I did not bonk but I cramped like… well… like a very bad word. How about mother fucker?
Early in the morning Derrick drove me, Matt, Caitlin, Chris and Wheeler into town so we could pick up our race packs and numbers. To pass the time Matt asked who had ridden Downieville before - turns out that Caitlin, Dustin and I were the only ones going in blind. When Chris hears this, he gets all concerned, Matt on the other hand is jealous that we are about to pop our Downieville cherries. As you can imagine, I found these diametrically opposed viewpoints both terrifying and exciting.
After collecting our packets we stood around a course map while Chris, Matt and Wheeler pointed out various parts of the course. Names were tossed out and favorite portions of the course were mentioned but it was a little like when friends start yakking on and on about people you’ve never met - none of it stuck. And little black lines on an 8.5x11 sheet of paper, no matter how graphically described, fail to do justice to the wonders and horrors that awaited. Sometimes you need to see it for yourself and as we headed back to the car, Matt pointed out the start line and then to the top of the mountain “the climb ends up there”. Yikes!
Back at camp and resplendant in my team jersey and new pink lightning socks (color matched to the team kit and my bike!) I made last minute adjustments to my beloved Specialized hardtail 29’er (admittedly not the right weapon for the job). Since I had finally broken down and bought a camelbak I decided to save some weight by removing my bottle cages (I probably would have saved more weight by burping or farting - I'll admit, this was crazy behavior). Chris saw me engaged in this insanity and cautioned me to keep at least one since running out of water would be pretty easy. I was at first dubious thinking that my 2L Camelbak would save my bacon but in the end caution won out and I put one back on.
At the Skyline race (link) I had hit upon a new strategy for consuming electrolyte pills - I would pre-open my shot blox packages and smoosh a capsule into the first piece. That way, as I ate up the blox I could also get dosed at the same time. As an added bonus, you don't have to struggle to open the packages and you are less likely to litter the results on the course, an act of such lazy carelessness that it never ceases to vex me. Some poor schmuck has to pick all that crap up kids.
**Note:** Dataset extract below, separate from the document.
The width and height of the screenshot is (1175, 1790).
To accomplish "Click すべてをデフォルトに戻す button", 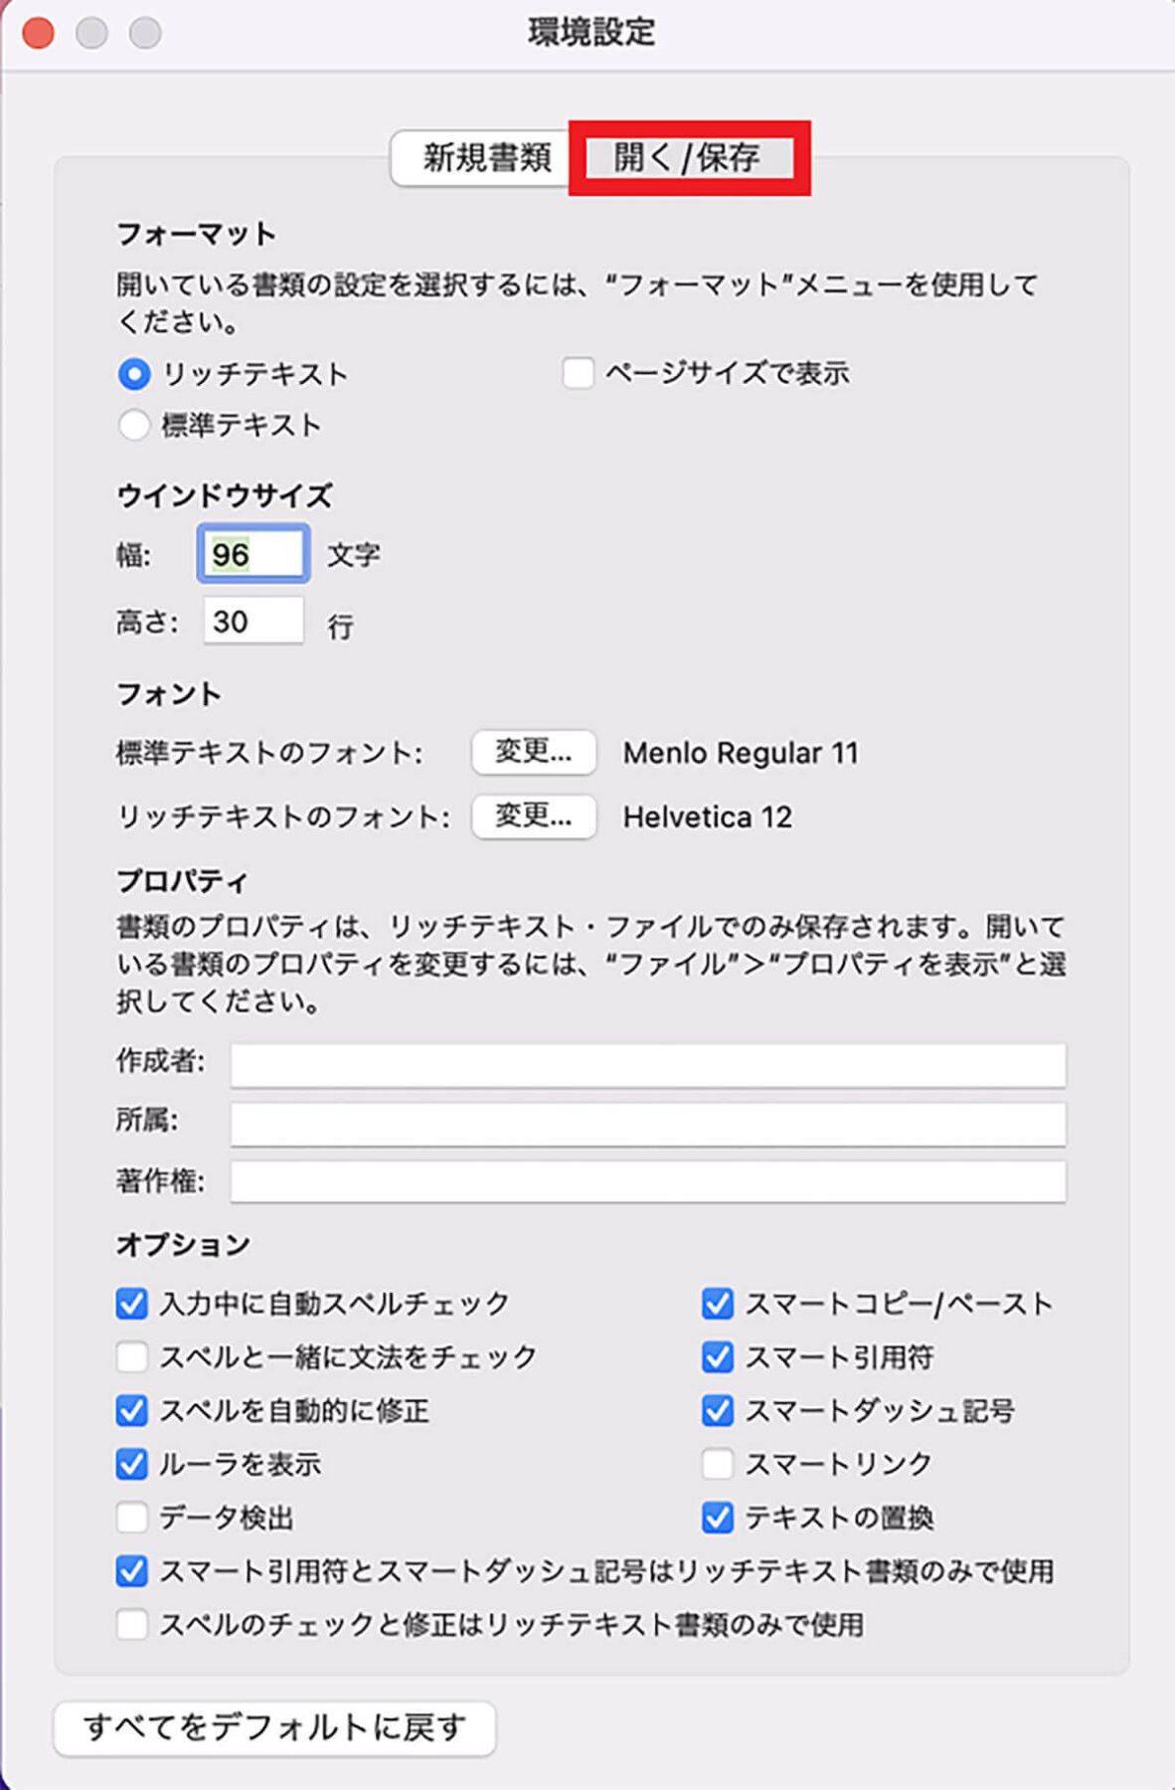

After a quick nosh I downed 3 bottles of water and rode over to the start with Derek. Since I was early I took the opportunity to warm up on the highway. I can not stress how much better I feel when I get the chance to do this before a race - highly recommended.
Time was running out so I headed back over to the start and started pushing my way through the beginners and inject myself into the tail of the sport mob. Our start is at 9:35 but it is already at least 85 degrees and it is forecast to go over 90 - uh oh. And then without much fanfare - we’re off! What followed was just reams of the most embarassing form of half pedalled half walked bicycle locomotion as the pack struggles to get moving. May Woo is next to me at the start and I try hard not to smash into her as people stop and start with reckless abandon.
But finally pedals turn, gears mesh and the epic slog begins. For the longest time I’m feeling pretty great. In some bizarre inversion of starting order it seems that all the slowest people were in front and all the fastest people were behind me because I am passed by metric assloads of people all while passing imperial assloads of my own. Weird.
And we climb, and climb, and climb and climb and then climb some more. After that - we keep going up. This proceeds for a very long time. All the while I’m still feeling strong despite the blazing heat and I am relieved at how easy the camelbak makes it to stay hydrated.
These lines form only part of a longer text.